Atas prakarsa pengempon Pura Agung Gunung Raung, yakni desa Pekraman Taro secara bertahap telah melaksanakan perbaikan dan penataan di beberapa bagian Pura. Tahun 2010, keseluruhan Pelinggih termasuk tembok penyengker dan candi telah usai direnovasi. Selama beradad-abad, Pura Agung Gunung Raung tetap berdiri kokoh diatas tanah Bumi Sarwada-Taro, begitu pula yadnya yang pernah digelar di Pura ini.

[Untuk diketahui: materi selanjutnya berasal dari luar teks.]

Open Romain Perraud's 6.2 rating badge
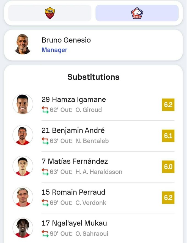 click(x=168, y=197)
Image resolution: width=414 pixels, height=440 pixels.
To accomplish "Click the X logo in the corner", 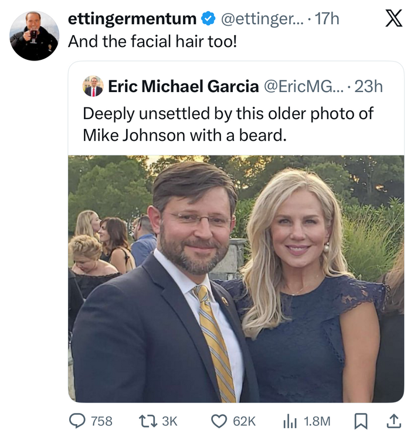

Pada tunggul Pura Agung Gunung Raung menyebutkan Raja Mengwi pernah melaksanakan karya pujawali yang sangat besar dengan melibatkan desa desa di seluruh Bali.
Dengan rampungnya renovasi pelinggih secara keseluruhan, adanya pembacaan tunggul dan prasasti, serta meningkatnya kesadaran umat beryadnya, maka sesuai dengan Paruman Agung Pura Gunung Raung, Pada sasih Kedasa 2011, tepatnya hari rabu wuku Ugu akan dilaksanakan Karya Agung Panca Bali Krama Penyegjeg Jagat. Selaku Yajamana karya adalah Ida Pedanda Geria Aan Klungkung.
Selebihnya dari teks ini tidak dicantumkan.